Gratitude Diary/Journaling;

Apparently journaling is good for you. I like to write down my activities and mood for the day as a record to know if I am elevated or depressed to now if I am having a mood change and need to make plans to watch for this, to ensure I don't spend too much or do something irrational, or make too many plans I can't keep if I am getting low.  I have brought many pets during elevated moods and although I would never regret these decisions, I have to say I don't always make to most rational decisions.
Along with each day is a gratitude section and even on the worst day there is always something wonderful to be grateful for.



Limiting Triggering Exposures;

I live in a town where there has been many cases of childhood sexual abuse, we have had a royal commission come here and so that tends to be a trigger for all childhood victims of not only institutional abuse but unfortunately any sexual abuse and so for me that means limiting social media, disabling Facebook, not watching the news, disabling Facebook, and not reading any papers, this can be a bit disconnecting but its also really freeing at the same time.

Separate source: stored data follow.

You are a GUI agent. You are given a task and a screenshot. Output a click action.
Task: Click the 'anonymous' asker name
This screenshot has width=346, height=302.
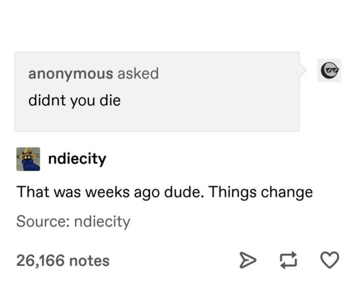tap(71, 73)
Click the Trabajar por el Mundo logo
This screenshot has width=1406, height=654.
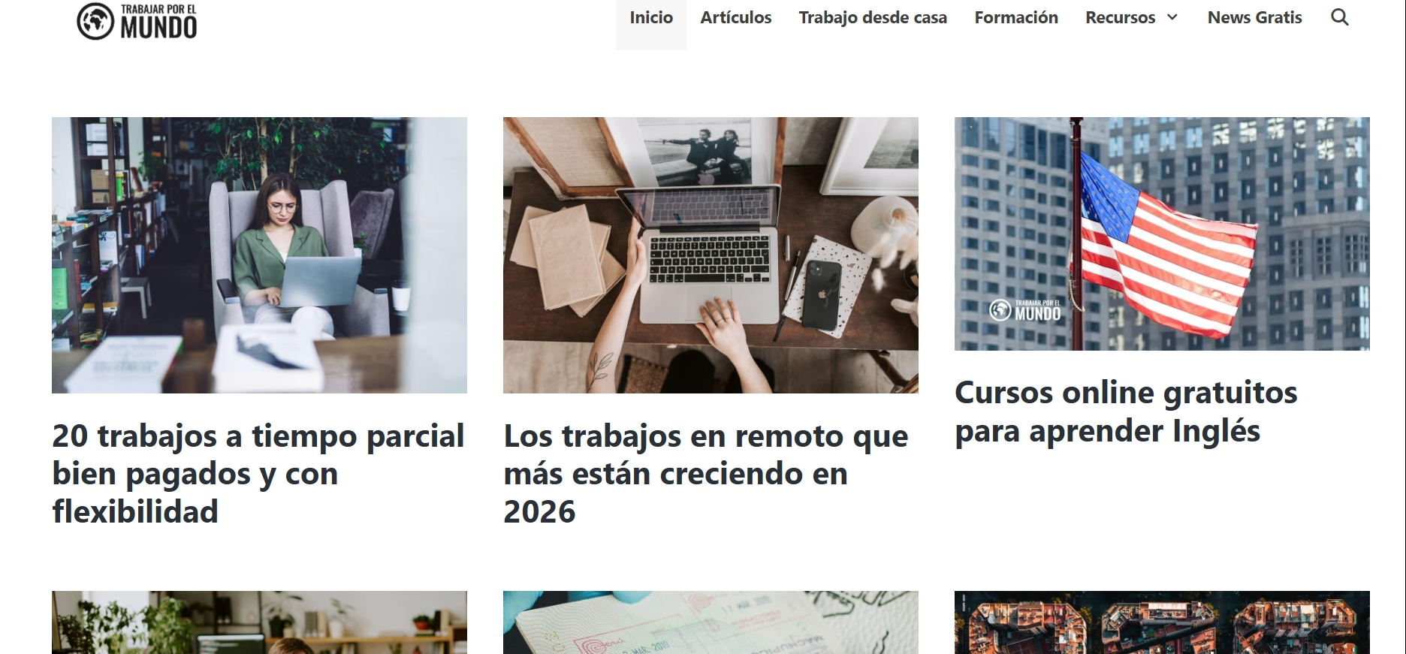[137, 21]
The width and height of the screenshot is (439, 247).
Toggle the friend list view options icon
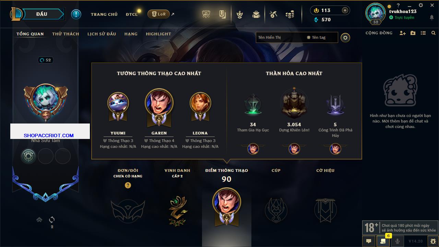pyautogui.click(x=423, y=33)
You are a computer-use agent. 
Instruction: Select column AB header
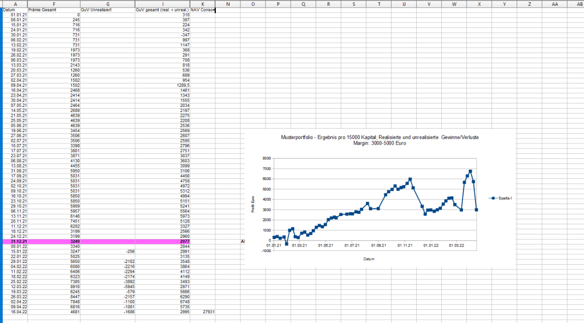(578, 4)
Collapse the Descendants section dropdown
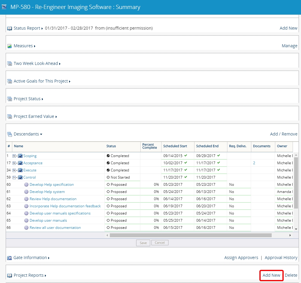Screen dimensions: 301x283 tap(41, 134)
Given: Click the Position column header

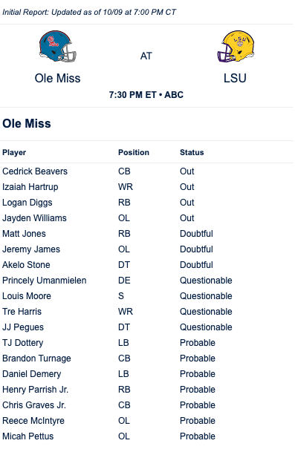Looking at the screenshot, I should click(134, 152).
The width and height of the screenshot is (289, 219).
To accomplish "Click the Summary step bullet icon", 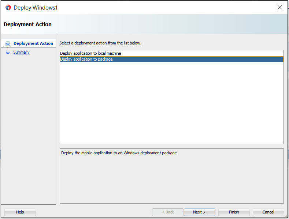I will 8,53.
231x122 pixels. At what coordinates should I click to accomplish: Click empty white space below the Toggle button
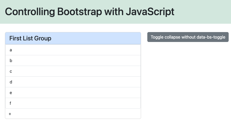[x=188, y=78]
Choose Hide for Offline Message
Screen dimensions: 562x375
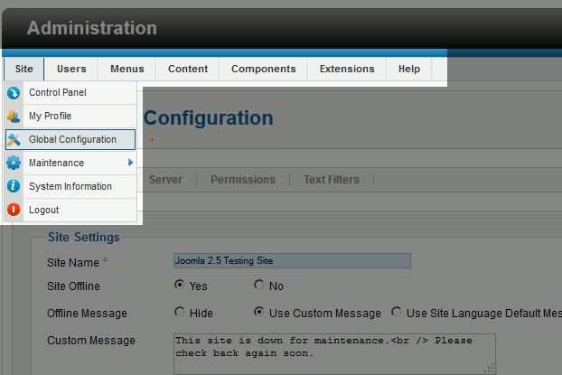coord(179,313)
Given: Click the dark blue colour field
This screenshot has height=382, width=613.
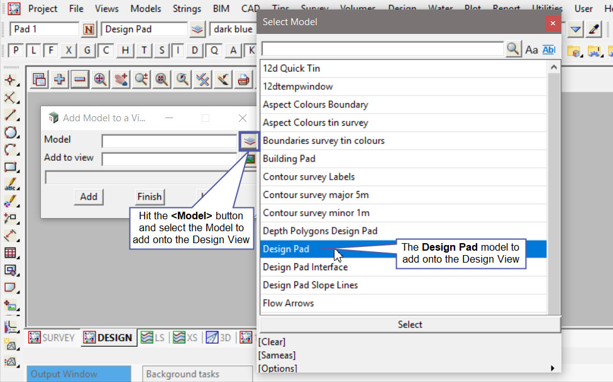Looking at the screenshot, I should [234, 30].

Using all available supports possible:

In the past when linked in the public Psychiatric system I would do my best to get unlinked as quickly as possible. This would be mainly due to the fact some of my teen sexual abuse occurred in a psych hospital and they are incredibly triggering places for me, but I can see working with a case manager giving them all information I can about my situation and having a Psychiatrist who understands my dual diagnoses it can be helpful. I also have a therapist through CASA  - the Centre against sexual assault, who deals with my trauma past and each communicate with each other so they all on the same page so I think its amazing and I am hugely grateful that these services operate to assist me in my healing.

Bushwalking:

I really like walking and particularly in nature, I have noticed that after doing a bushwalk there is a good residual effect for a good couple of days and I feel really uplifted, perhaps its the connection with the clean fresh environment, the isolation and feeling the silence and bird song. I also like walking along the beach, I feel really tranquil by the beach and could listen to the waves for hours.


Photography;

I have been wanting to get into photography for years but time has prevented this, I really like the idea of experimenting with macro photography shooting flowers. I was going to look into buying another camera but a friend was telling me the iPhone cameras are really good at taking pictures if you earn how to use them properly and there are different macro lenses you can buy fairly cheaply to attach to your iPhone, financially its a way better option as it would have taken ages to save for the camera, this will aid in mindfulness which is a huge benefit in helping with depression for me.

 Found this beauty in the Creswick Forest.


So its a slow journey, I am sad my relationship after 20 years with the father of my children has changed but we both still care for each other, we simply cannot live in the same house and be a couple any further. He now lives 3 hours away and has a job close to home provided by his work so at this stage my home doesn't need to be divided and the kids uprooted or moved from school.
I don't what shall happen after the last child leaves school, I try not to think of this...

Forgot to mention, I have a new pet baby.

Meet Meggsie, she is a joy and sleeps IN my bed! Taps my face gently with a paw when she wants to get in the bed.  She is a pet rescue and has Hypometria according to the Vet. This means she high steps and doesn't land terribly well when she jumps although she certainly can get up in high places, its neurological and likely to stay and a symptom not a disorder.  Trust me to pick the most special of kittens to fit in perfectly with my family.  We ADORE her.